# [Zu erledigende Aufgaben]
1. Schreibe den Abschnitt der Buchbesprechung von „Von rasselnden Säbeln“ bis „Lüfte zu fliegen.“ noch einmal ab und ändere dabei „Mara“ jedes Mal in „Lotta“.
2. Beantworte anhand der Buchbesprechung die folgenden Fragen.
(a) Wer hat die Rezension verfasst, und an welchem Datum erschien sie?
(b) Wie heißt Maras Hund?
(c) Mit wem liest Milo am liebsten Ballettgeschichten?

Seeräubermädchen und Prinzessinnenjunge

Antolin Quiz
von Nils Pickert, Lena Hesse (Illustrator*in)
Rezension von Janett Cernohuby | 10. Januar 2023

Seeräubermädchen und Prinzessinnenjunge

Schon lange wünschen wir uns mehr Diversität und weniger Geschlechterklischees in Kinderbüchern. Nicht erst in Kinderromanen und Jugendbüchern, sondern schon in Vorlesegeschichten für ein jüngeres Publikum. Nils Pickert kam diesem Ruf nach und schuf mit „Seeräubermädchen und Prinzessinnenjunge“ eine ganz besondere Freundschaftsgeschichte, die mit festgelegten Geschlechterrollen aufräumt.

Von rasselnden Säbeln und bunten Bändern

In seinem Vorlesebuch stellt uns Autor Nils Pickert zwei aufgeweckte Kinder vor. Zunächst ist da Mara, die gemeinsam mit ihrem Papa wohnt und alles toll findet, was mit Seeräubern und dem Meer zu tun hat. Mara hat drei Enterhaken, einen echten Holzsäbel und einen Hund namens Landratte. Mit ihm stürmt sie durchs Leben und entert, was ihr unter die Nase kommt, doch am liebsten Papas Kartoffelpuffer-Goldtaler. Genauso, wie es sich für ein waschechtes Seeräubermädchen gehört.
Vor kurzem ist Milo in ihre Nachbarschaft gezogen. Milo ist das ganze Gegenteil von Mara. Er hat drei Krönchen, einen Elfenzauberstab und Puppe Lulu, mit der er am liebsten Ballettgeschichten liest. Wie es sich für einen richtigen Prinzessinnenjungen gehört, weiß er genau, wie man bunte Bänder an die Schaukel bindet, um dann durch die Lüfte zu fliegen.

# [Angezeigte Datensätze]
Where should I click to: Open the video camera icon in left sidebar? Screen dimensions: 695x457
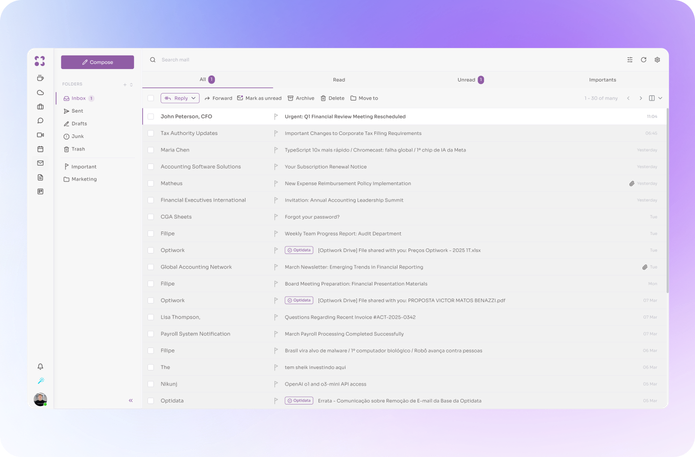click(40, 134)
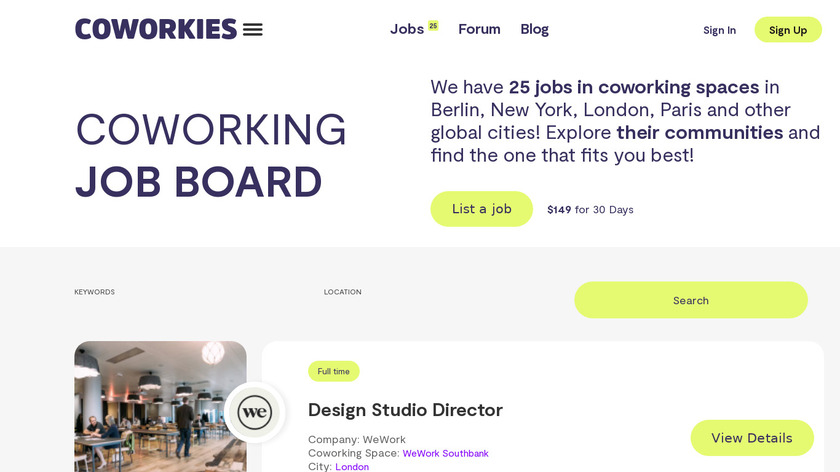Screen dimensions: 840x472
Task: Click the WeWork round logo
Action: [255, 411]
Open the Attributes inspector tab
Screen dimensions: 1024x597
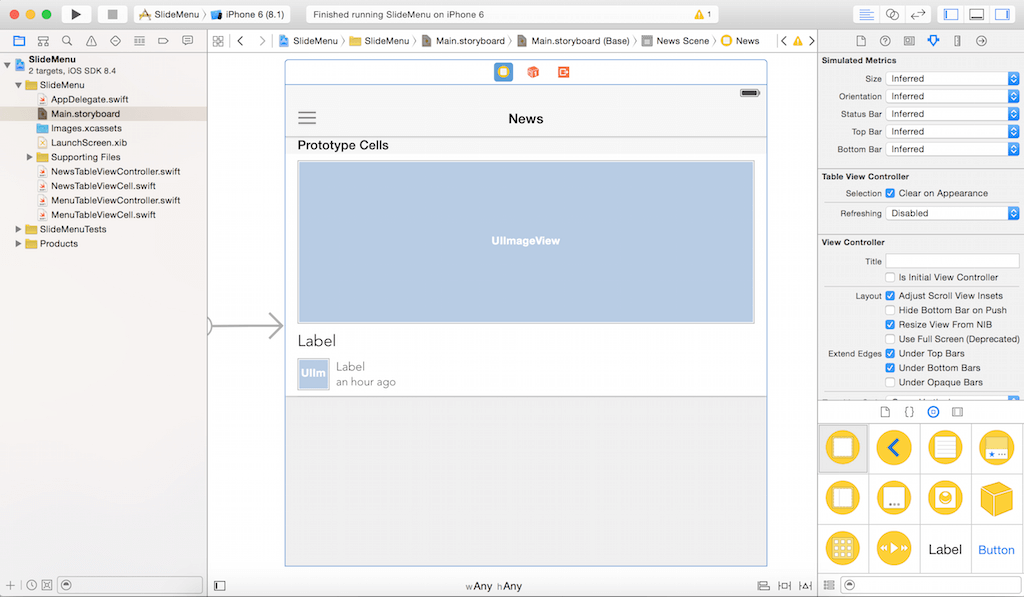coord(933,41)
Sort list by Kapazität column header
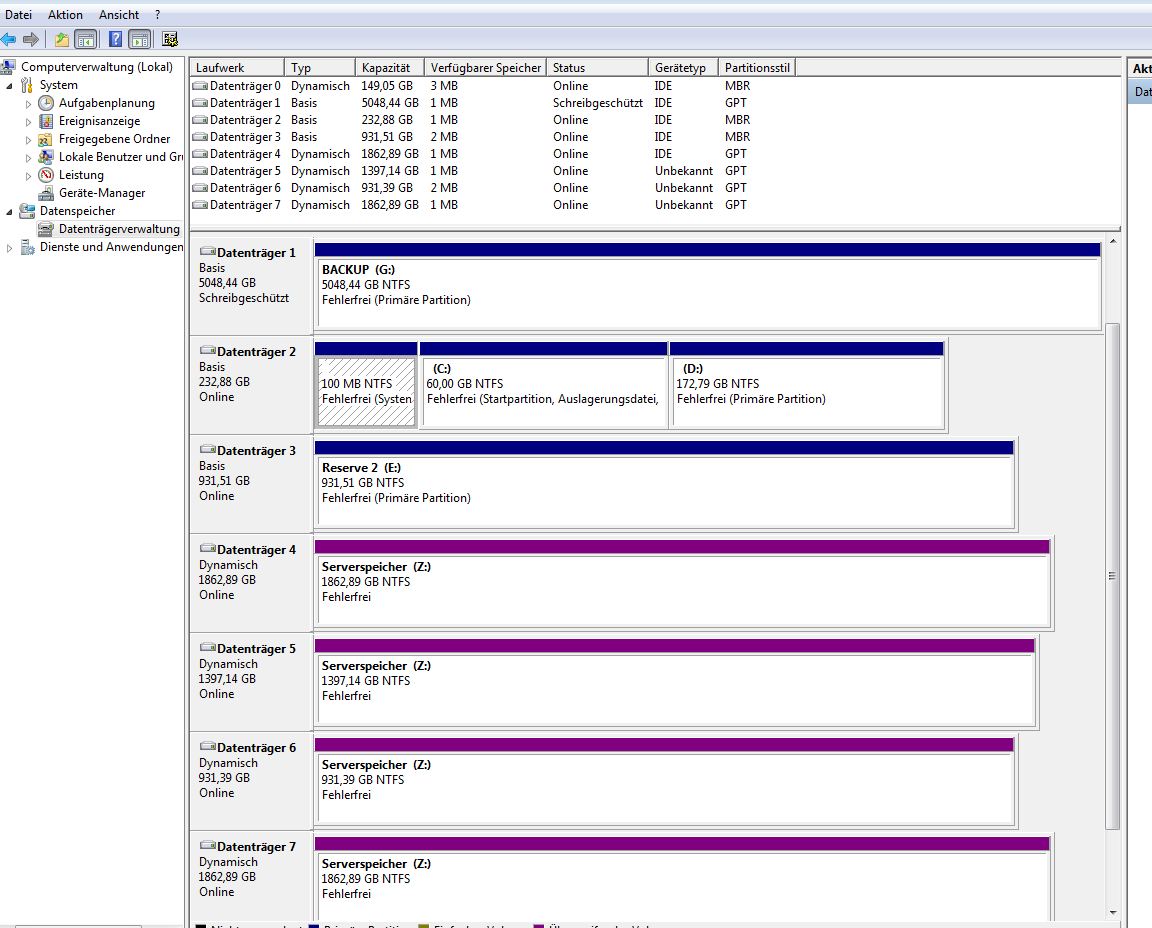 [389, 68]

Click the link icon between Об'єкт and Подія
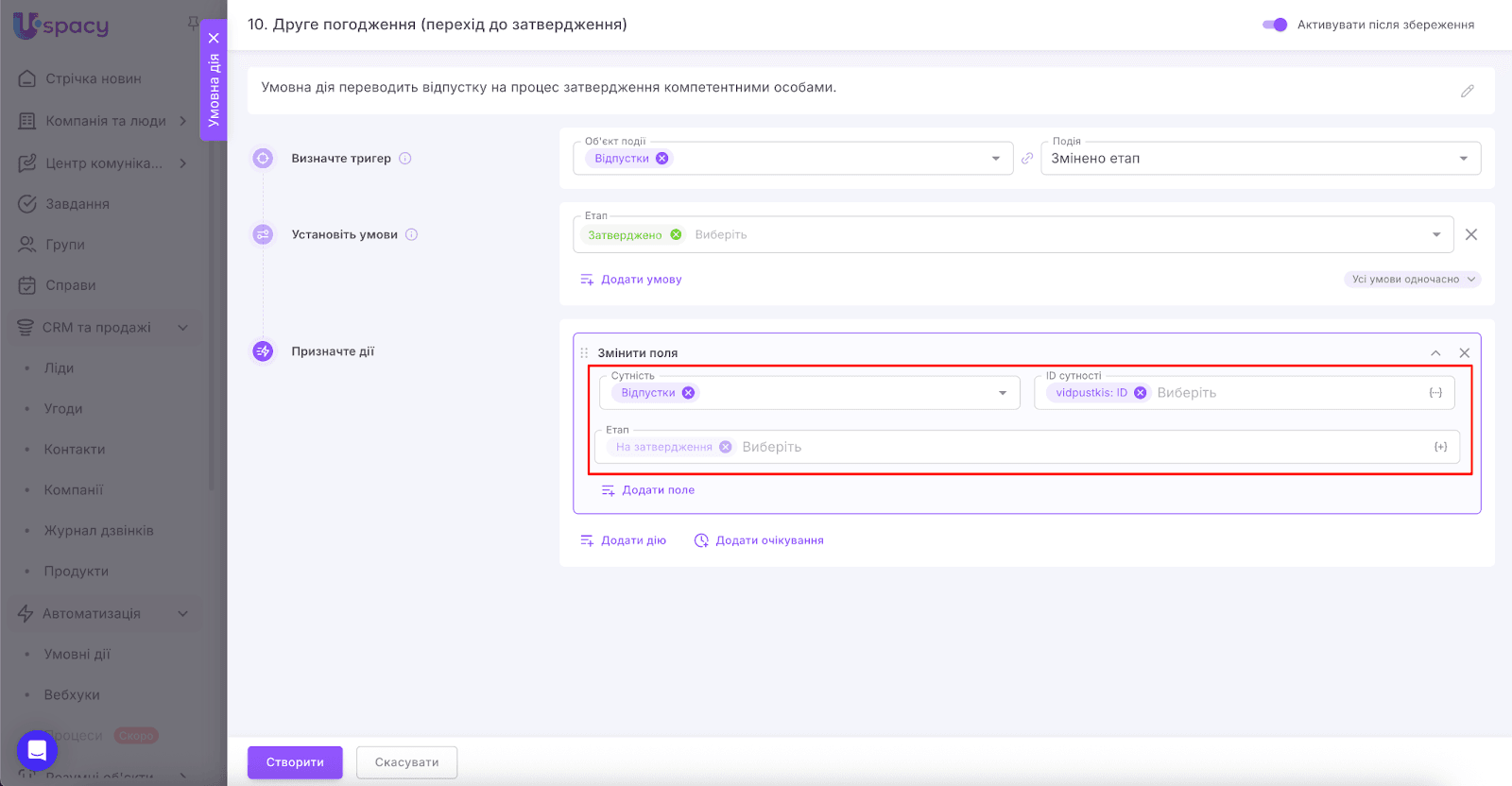pos(1027,159)
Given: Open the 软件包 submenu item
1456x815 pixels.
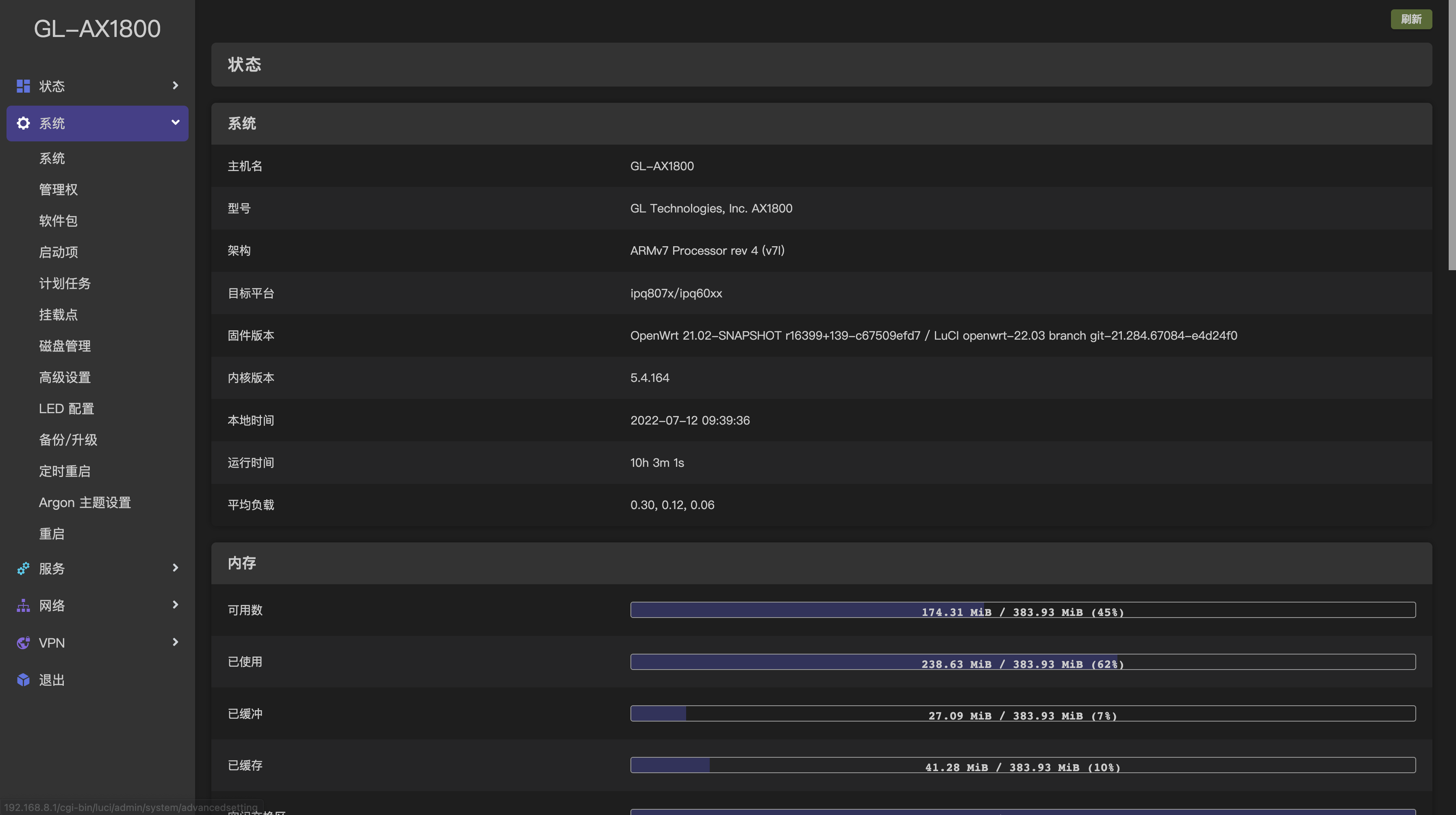Looking at the screenshot, I should pos(58,221).
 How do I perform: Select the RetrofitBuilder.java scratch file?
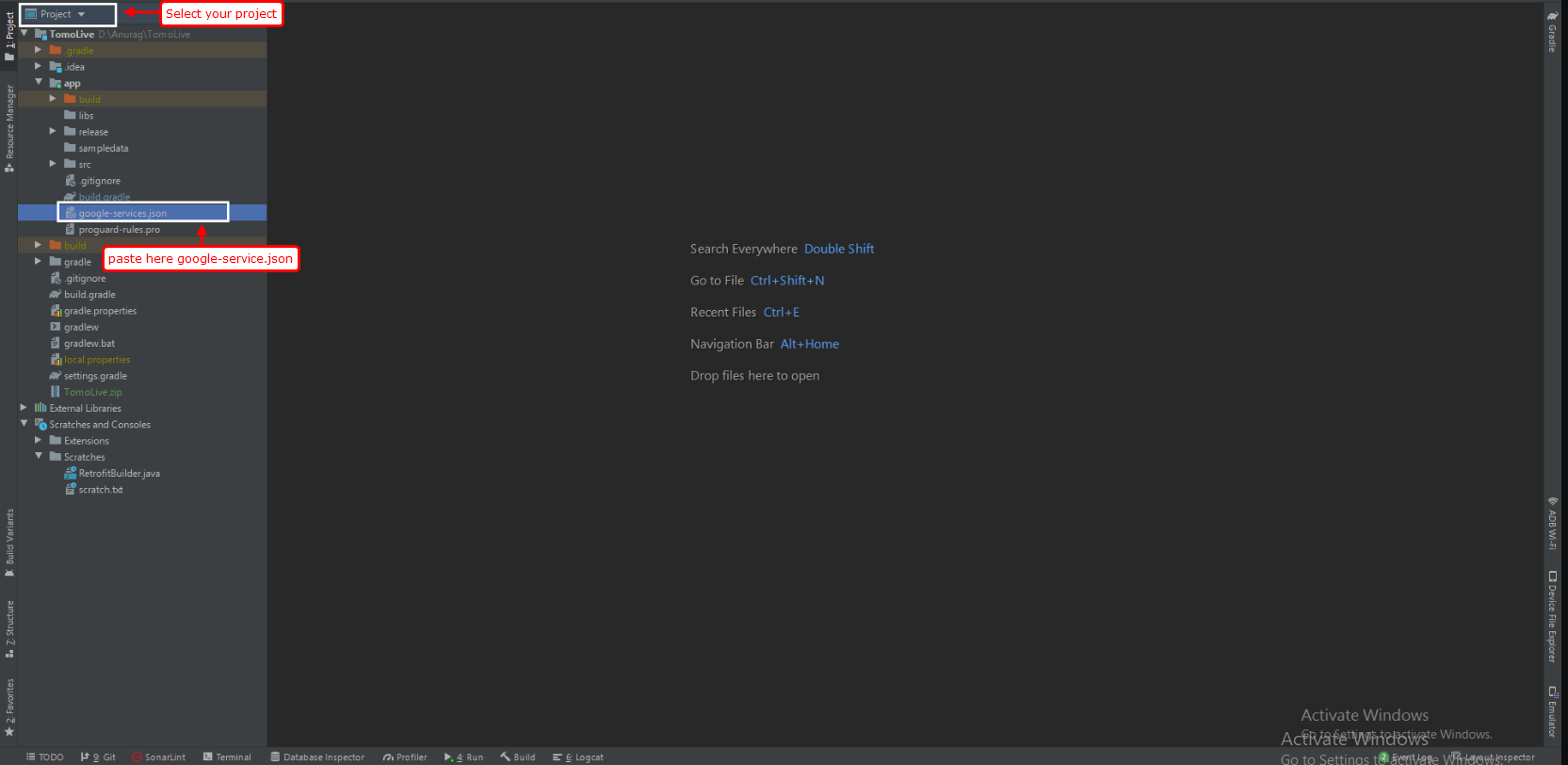pos(119,473)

# [Antworten je Aufgabe]
1.
Von rasselnden Säbeln und bunten Bändern

In seinem Vorlesebuch stellt uns Autor Nils Pickert zwei aufgeweckte Kinder vor. Zunächst ist da Lotta, die gemeinsam mit ihrem Papa wohnt und alles toll findet, was mit Seeräubern und dem Meer zu tun hat. Lotta hat drei Enterhaken, einen echten Holzsäbel und einen Hund namens Landratte. Mit ihm stürmt sie durchs Leben und entert, was ihr unter die Nase kommt, doch am liebsten Papas Kartoffelpuffer-Goldtaler. Genauso, wie es sich für ein waschechtes Seeräubermädchen gehört.
Vor kurzem ist Milo in ihre Nachbarschaft gezogen. Milo ist das ganze Gegenteil von Lotta. Er hat drei Krönchen, einen Elfenzauberstab und Puppe Lulu, mit der er am liebsten Ballettgeschichten liest. Wie es sich für einen richtigen Prinzessinnenjungen gehört, weiß er genau, wie man bunte Bänder an die Schaukel bindet, um dann durch die Lüfte zu fliegen.

2.
(a) Janett Cernohuby, am 10. Januar 2023
(b) Landratte
(c) Mit Puppe Lulu